■ What is needed:
Recast the rows from the line containing "Show previous pattern with the left arrow" down to the line containing "Looking at the screenshot, I should [177, 196].", both ends included, as a JSON list of strings with one string per line and blank lines left out.

■ Records provided:
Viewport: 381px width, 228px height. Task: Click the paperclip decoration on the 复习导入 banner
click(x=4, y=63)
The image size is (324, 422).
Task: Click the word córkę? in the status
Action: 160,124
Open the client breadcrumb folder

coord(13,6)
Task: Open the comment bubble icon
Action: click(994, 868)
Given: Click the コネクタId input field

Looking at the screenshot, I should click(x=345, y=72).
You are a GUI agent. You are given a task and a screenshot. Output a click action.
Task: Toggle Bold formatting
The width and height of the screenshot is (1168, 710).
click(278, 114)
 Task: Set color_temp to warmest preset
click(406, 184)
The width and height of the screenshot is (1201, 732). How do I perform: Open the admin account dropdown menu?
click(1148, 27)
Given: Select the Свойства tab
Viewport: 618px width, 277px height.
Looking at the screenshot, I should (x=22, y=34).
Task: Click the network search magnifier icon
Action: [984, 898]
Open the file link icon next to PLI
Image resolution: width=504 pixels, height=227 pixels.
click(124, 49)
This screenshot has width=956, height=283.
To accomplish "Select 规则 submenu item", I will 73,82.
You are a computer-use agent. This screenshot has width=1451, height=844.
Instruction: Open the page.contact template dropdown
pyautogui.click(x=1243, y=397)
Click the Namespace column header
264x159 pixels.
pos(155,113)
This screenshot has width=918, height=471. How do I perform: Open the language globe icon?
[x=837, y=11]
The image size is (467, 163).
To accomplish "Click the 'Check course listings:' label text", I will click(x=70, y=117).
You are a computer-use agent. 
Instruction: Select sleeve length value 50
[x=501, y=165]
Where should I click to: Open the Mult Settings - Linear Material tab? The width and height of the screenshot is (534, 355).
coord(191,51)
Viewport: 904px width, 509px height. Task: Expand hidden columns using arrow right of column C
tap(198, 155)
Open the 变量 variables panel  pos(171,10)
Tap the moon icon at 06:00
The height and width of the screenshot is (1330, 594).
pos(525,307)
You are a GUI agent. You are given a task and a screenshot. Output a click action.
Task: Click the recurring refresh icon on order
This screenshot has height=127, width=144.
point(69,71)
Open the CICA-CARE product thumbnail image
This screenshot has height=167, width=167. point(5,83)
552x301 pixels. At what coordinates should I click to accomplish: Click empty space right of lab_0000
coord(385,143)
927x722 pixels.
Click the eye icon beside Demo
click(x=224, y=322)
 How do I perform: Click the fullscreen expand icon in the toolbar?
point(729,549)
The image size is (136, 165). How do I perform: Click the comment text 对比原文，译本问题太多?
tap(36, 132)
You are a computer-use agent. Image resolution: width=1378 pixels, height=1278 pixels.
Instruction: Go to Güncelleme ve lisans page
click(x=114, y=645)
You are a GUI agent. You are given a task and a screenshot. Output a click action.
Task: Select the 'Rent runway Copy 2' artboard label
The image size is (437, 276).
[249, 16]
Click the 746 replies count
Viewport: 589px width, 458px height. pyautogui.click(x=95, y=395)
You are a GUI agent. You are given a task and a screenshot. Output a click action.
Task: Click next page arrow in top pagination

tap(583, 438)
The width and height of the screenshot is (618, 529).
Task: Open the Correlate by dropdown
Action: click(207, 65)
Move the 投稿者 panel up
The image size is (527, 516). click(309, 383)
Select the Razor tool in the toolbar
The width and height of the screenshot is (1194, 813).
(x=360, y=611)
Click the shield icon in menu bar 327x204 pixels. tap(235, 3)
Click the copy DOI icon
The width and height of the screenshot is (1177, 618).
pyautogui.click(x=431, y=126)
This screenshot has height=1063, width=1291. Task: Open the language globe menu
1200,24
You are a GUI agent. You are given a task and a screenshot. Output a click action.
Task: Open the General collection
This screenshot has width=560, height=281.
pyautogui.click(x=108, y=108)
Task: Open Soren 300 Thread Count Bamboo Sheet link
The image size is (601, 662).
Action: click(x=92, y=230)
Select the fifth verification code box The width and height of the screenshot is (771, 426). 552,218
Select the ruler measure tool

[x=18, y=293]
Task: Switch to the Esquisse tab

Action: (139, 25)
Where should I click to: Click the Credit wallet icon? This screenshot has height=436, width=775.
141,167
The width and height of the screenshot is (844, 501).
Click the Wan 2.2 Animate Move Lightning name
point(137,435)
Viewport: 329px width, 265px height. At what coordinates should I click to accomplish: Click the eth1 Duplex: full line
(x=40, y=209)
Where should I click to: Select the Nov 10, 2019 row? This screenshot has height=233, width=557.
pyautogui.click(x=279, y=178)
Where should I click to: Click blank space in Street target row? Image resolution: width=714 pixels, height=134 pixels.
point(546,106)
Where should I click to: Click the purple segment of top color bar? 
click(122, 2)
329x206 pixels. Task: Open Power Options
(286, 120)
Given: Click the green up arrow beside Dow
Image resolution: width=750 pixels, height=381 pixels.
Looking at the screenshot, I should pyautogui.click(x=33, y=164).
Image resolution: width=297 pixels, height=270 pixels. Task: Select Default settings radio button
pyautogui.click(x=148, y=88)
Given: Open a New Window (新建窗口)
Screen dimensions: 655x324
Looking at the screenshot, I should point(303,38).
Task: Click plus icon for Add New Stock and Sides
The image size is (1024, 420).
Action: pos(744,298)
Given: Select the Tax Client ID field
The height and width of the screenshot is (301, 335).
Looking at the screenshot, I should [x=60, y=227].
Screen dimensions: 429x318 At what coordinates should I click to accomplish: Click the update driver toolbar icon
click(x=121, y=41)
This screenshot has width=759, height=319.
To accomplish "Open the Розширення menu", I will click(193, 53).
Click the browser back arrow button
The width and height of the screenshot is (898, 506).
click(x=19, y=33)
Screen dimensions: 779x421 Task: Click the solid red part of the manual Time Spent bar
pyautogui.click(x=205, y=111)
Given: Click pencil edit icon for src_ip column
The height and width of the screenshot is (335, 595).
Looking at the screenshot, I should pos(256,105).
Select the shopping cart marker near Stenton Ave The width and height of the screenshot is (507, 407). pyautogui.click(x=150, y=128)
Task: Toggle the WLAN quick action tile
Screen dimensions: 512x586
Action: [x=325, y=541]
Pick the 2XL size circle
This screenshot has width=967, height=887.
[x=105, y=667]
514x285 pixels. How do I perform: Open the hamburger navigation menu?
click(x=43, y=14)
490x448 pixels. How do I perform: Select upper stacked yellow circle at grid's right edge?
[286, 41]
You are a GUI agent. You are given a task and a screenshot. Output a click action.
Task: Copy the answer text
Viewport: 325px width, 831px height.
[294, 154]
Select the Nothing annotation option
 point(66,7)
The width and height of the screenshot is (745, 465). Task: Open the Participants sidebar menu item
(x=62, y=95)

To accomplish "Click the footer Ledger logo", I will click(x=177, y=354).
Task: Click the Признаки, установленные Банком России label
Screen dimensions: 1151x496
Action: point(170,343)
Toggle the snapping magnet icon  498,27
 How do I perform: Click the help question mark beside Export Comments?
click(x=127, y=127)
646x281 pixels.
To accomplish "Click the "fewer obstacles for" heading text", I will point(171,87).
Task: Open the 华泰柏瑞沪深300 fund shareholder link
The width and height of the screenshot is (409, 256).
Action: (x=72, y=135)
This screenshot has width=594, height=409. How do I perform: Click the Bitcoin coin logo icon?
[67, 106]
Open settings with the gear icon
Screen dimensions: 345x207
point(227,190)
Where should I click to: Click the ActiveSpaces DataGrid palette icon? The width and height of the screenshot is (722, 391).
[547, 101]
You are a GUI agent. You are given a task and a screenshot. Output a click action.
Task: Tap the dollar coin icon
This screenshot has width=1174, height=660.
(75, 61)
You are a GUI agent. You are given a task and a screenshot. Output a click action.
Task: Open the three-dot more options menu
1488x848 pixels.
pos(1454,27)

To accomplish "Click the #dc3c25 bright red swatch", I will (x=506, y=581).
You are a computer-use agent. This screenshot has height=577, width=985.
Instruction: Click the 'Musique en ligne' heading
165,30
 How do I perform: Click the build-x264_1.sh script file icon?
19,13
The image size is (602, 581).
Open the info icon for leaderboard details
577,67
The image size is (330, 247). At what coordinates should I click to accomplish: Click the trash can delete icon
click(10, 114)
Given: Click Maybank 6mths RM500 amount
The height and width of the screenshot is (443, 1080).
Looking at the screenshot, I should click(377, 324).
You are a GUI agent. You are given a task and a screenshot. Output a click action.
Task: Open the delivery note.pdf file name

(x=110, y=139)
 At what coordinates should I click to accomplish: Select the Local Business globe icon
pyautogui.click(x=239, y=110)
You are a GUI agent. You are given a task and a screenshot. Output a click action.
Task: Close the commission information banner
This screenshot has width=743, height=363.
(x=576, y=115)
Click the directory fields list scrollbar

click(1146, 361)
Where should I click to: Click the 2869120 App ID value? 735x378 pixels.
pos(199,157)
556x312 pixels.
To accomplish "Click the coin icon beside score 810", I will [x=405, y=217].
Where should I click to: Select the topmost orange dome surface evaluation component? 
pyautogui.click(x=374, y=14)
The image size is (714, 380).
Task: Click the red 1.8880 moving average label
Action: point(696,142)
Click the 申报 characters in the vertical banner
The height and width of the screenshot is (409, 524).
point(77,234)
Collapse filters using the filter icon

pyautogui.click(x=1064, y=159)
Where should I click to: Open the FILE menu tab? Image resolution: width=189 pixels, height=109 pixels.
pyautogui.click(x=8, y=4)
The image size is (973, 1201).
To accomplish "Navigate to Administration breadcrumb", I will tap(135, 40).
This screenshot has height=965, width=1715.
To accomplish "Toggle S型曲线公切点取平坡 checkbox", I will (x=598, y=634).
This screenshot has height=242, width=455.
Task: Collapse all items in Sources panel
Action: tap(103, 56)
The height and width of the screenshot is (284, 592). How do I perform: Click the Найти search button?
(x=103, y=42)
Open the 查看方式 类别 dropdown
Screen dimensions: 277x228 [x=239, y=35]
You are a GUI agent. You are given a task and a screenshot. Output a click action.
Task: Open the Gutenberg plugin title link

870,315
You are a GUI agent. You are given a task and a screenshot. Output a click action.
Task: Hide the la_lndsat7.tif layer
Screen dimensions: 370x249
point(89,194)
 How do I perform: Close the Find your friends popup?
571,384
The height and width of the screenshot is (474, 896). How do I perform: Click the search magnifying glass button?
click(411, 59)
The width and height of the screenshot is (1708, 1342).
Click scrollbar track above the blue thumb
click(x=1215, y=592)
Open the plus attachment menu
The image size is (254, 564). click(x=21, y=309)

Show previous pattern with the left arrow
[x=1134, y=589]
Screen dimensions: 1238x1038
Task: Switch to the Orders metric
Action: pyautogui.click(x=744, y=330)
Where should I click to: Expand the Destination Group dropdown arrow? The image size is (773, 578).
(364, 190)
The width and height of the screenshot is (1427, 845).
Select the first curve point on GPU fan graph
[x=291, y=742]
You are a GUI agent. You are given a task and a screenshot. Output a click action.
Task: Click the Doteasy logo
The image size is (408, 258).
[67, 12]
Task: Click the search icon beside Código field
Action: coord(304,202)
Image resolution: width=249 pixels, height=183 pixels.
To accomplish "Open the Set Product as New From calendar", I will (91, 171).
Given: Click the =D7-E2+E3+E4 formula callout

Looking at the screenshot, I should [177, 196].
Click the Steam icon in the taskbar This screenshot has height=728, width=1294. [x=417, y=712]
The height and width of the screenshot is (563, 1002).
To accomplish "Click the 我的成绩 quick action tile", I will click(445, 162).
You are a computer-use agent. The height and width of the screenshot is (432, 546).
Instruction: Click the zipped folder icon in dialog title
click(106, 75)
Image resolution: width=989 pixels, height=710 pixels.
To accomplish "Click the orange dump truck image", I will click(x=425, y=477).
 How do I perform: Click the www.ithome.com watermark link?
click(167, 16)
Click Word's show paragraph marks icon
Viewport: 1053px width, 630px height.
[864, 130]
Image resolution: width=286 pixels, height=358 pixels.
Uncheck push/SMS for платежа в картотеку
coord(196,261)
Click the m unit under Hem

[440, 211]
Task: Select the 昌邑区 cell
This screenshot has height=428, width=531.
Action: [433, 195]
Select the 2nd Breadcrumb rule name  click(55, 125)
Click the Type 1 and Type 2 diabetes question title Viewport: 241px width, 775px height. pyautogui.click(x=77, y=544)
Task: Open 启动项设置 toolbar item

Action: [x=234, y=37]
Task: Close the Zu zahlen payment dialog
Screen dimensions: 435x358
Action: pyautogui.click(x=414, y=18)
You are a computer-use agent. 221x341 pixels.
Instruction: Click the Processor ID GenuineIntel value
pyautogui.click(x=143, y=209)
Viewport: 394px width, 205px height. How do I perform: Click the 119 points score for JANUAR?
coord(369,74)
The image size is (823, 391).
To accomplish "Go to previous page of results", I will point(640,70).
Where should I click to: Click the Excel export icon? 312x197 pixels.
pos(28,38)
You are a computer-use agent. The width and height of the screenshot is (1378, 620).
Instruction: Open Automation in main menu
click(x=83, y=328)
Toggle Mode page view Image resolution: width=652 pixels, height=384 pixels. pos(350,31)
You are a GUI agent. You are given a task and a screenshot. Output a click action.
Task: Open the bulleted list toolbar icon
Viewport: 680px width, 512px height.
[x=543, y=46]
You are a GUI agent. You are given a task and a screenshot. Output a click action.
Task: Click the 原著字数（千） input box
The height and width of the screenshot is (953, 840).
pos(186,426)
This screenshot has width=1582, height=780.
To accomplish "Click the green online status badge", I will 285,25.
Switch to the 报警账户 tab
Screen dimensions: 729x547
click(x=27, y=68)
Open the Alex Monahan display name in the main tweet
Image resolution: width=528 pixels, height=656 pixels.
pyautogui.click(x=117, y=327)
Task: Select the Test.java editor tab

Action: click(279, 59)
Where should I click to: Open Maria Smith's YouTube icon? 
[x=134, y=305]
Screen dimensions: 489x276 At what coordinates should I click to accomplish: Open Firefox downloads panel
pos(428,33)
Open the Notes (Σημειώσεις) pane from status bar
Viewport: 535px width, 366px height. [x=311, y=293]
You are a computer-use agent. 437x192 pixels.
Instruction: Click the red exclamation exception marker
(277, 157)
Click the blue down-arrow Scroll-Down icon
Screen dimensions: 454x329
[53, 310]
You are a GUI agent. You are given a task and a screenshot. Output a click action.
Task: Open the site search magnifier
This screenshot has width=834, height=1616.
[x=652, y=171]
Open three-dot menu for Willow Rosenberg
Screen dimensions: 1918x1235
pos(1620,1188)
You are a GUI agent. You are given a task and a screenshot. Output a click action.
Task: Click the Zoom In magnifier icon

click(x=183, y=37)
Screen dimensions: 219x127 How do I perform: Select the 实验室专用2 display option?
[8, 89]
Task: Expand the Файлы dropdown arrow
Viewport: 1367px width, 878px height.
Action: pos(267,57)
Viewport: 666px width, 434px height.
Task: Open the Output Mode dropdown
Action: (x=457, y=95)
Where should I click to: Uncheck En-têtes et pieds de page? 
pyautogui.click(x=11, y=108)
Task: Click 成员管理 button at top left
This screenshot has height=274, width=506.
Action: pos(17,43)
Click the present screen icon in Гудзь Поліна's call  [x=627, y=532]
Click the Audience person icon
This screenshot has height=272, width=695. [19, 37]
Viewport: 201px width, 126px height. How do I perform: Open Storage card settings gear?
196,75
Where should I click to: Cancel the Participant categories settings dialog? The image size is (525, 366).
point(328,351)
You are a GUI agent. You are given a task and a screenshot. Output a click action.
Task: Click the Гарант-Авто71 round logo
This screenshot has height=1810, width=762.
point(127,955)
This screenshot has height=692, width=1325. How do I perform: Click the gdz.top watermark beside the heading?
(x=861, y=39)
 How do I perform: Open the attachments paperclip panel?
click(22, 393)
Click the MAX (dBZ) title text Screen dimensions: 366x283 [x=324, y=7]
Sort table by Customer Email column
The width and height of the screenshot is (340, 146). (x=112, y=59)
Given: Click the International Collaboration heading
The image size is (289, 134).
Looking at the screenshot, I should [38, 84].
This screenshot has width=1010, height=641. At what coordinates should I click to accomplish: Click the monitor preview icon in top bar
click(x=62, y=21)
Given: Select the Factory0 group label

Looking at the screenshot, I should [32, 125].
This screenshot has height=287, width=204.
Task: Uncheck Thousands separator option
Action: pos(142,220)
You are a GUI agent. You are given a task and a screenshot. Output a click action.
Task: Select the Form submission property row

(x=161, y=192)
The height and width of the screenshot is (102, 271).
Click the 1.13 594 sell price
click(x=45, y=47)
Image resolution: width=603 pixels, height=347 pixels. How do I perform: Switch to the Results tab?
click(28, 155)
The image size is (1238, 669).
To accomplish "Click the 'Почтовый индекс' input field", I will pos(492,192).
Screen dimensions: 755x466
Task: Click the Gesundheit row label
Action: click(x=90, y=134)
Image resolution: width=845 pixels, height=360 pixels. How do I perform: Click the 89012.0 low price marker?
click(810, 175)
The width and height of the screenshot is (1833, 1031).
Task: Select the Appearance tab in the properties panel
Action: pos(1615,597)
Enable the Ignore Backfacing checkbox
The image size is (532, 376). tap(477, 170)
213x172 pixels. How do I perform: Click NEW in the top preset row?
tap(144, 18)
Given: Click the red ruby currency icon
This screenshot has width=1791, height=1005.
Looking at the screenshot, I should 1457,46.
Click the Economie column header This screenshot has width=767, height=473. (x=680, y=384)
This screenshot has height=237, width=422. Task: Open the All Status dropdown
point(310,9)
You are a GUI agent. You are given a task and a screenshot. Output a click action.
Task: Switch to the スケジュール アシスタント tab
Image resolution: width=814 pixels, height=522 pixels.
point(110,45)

■ Correct output:
[
  "Show previous pattern with the left arrow",
  "[x=1134, y=589]",
  "Screen dimensions: 1238x1038",
  "Task: Switch to the Orders metric",
  "Action: pyautogui.click(x=744, y=330)",
  "Where should I click to: Expand the Destination Group dropdown arrow? The image size is (773, 578).",
  "(364, 190)",
  "The width and height of the screenshot is (1427, 845).",
  "Select the first curve point on GPU fan graph",
  "[x=291, y=742]",
  "You are a GUI agent. You are given a task and a screenshot. Output a click action.",
  "Task: Click the Doteasy logo",
  "The image size is (408, 258).",
  "[67, 12]",
  "Task: Click the search icon beside Código field",
  "Action: coord(304,202)",
  "Image resolution: width=249 pixels, height=183 pixels.",
  "To accomplish \"Open the Set Product as New From calendar\", I will (91, 171).",
  "Given: Click the =D7-E2+E3+E4 formula callout",
  "Looking at the screenshot, I should [177, 196]."
]